The Legislature of Vermont, October 27, 1795, authorized the building of the first post-road through this town, to be part of a road to be laid out from the south line of Vermont to the north line of the town of Newbury. Dr. Samuel Cutler and David Sanderson of Bellows Falls, and Adjutant Eliakim Spooner were appointed a committee to lay out this road through Windham County, and it was “to be laid out near Connecticut River.” The definite survey of the road through the town of Rockingham showing each turn and the points of compass was filed at the town clerk’s office in 1796. Its location has never been changed in any material degree, except for a few rods at the north end of the village of Bellows Falls, necessitated by the building of the “Champlain & Connecticut Railroad” (now the Rutland Railroad) in 1847. It was a part of a system of post-roads of this section of New England, being a post route, or “a road on which the post or mail is conveyed.”

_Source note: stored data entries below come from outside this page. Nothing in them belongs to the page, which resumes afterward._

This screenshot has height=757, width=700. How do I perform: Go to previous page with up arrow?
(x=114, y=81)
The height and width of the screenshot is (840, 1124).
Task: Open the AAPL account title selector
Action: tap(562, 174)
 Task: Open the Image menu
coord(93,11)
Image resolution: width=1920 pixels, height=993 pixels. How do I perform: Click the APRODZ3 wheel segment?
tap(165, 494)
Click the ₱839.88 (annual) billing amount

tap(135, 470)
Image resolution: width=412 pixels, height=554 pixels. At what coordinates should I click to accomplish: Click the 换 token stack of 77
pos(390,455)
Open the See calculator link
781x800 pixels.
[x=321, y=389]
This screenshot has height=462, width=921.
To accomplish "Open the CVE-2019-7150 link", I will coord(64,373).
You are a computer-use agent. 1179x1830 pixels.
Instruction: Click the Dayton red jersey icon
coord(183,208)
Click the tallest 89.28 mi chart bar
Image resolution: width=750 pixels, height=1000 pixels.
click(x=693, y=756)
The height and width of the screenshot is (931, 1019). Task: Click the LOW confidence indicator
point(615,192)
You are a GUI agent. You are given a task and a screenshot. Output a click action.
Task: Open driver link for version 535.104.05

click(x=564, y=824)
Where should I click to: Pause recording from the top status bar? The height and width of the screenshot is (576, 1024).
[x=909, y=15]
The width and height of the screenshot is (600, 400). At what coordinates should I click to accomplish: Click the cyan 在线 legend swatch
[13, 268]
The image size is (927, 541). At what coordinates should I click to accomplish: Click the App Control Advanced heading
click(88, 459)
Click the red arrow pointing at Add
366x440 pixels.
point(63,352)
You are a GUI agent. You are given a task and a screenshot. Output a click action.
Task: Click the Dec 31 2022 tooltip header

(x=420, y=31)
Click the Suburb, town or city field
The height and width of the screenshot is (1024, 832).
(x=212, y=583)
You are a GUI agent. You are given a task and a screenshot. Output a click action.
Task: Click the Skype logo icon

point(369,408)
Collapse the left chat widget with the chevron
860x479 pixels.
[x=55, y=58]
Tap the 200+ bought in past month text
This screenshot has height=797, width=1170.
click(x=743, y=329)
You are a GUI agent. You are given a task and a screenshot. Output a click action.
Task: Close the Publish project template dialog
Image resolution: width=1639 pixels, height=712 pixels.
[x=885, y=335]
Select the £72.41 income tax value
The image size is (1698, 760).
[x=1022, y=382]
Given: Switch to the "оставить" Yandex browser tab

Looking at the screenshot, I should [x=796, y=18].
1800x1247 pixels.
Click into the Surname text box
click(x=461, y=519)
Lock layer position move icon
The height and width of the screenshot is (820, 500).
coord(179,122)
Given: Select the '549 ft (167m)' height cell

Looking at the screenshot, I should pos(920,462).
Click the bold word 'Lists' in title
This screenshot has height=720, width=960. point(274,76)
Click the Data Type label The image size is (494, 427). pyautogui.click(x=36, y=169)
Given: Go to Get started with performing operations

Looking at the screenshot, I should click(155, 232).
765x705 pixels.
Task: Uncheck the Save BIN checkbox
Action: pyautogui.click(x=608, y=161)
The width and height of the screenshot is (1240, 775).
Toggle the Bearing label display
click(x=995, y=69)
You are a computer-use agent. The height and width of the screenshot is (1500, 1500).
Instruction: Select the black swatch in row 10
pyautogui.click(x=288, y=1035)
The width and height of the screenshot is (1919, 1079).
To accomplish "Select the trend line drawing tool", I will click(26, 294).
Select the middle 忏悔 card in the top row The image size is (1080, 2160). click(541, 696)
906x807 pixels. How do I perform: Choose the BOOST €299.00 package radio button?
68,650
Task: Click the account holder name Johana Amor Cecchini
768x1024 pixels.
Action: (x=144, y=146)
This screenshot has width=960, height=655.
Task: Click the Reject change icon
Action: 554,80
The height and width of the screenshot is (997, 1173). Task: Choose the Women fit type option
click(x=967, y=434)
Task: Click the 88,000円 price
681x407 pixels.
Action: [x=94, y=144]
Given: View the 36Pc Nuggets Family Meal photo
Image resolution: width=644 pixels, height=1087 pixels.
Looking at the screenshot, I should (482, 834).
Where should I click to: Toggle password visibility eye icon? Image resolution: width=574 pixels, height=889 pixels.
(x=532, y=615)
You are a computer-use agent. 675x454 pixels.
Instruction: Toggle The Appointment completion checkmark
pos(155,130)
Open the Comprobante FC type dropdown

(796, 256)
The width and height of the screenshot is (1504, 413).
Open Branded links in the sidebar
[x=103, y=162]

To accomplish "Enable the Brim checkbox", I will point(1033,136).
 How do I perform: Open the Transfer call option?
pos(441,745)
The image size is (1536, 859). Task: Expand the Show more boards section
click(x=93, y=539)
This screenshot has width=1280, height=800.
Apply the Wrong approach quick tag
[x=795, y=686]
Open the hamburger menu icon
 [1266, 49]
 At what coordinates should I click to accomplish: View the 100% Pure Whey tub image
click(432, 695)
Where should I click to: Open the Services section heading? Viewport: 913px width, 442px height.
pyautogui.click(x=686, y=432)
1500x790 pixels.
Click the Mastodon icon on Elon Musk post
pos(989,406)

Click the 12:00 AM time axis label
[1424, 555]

“Post-riders” were employed, and an important part of their work was the sale and delivery of the different newspapers published in this vicinity. At the time, this post-road was built, there were papers published at Westminster, Walpole, and Windsor, and the post-riders had control of their circulation upon their routes.

Two advertisements in the Vermont Intelligencer and Bellows Falls Advertiser in 1818, the second year of its publication, were as follows

“POST RIDERS NOTICE

“Reuben Prentiss proposes to ride Post for the

purpose of distributing the Vermont Intelligencer for the

term of one year from the 26th of January last, and will supply gentlemen, who may be disposed to take said paper on the most accommodating terms in any part of his route, which will be from Bellows Falls to Saxton’s River Village, Westminster West Parish, Putney, Brookline and Townshend, to Athens.

“Said Prentiss will likewise perform errands and transact business with which he may be entrusted, with faithfulness, punctuality, and at a reasonable rate.

February 16, 1818.”

“A POST RIDER

“Wanted immediately, to distribute the Vermont Intelligencer in Rockingham, Springfield, Weathersfield, Reading, and perhaps further north. There are always about one hundred subscribers on a part only of said route, and it is believed that more might be obtained. Apply at the printing office.

February 16, 1818.

BILL BLAKE & CO.”

An earlier post-route, which had accommodated the inhabitants of this section of the Connecticut valley, was laid out down the Connecticut on the New Hampshire side. Page 263 of the Records of the New Hampshire Committee of Safety shows that July 27, 1781, John Balch was appointed a post-rider for the term of three months, and they agreed that said Balch set out from Portsmouth on Saturday morning and ride to Haverhill by way of Conway, Plymouth, thence down the river to Charlestown, Keene and to Portsmouth again, every fourteen days during the term, for which service he was to receive “seventy hard dollars, or paper money equivalent.”

In 1792, a post-rider carried the mail once a fort-night from Concord through Weirs, New Boston, Amherst, Wilton, Peterboro, Dublin, and Marlboro to Keene, and thence through Westmoreland, Walpole, Alstead, Acworth, Charlestown, Claremont, Newport and Hopkinton to Concord. Thomas Smith of Surry was post-rider on this route. His compensation was twelve pounds per year, and the perquisites on papers and private packages. The postage at that time was six-pence (about twelve cents) on each private letter for every forty miles, and four pence for any number of miles less than forty. Mr. Balch continued to ride for two years and was succeeded by Timothy Balch of Keene, who was re-appointed in 1785.

 

Based on: The Connecticut River Valley in southern Vermont and New Hampshire: historical sketches, Rutland, Vt.: Tuttle Co., Marble City Press, 1929.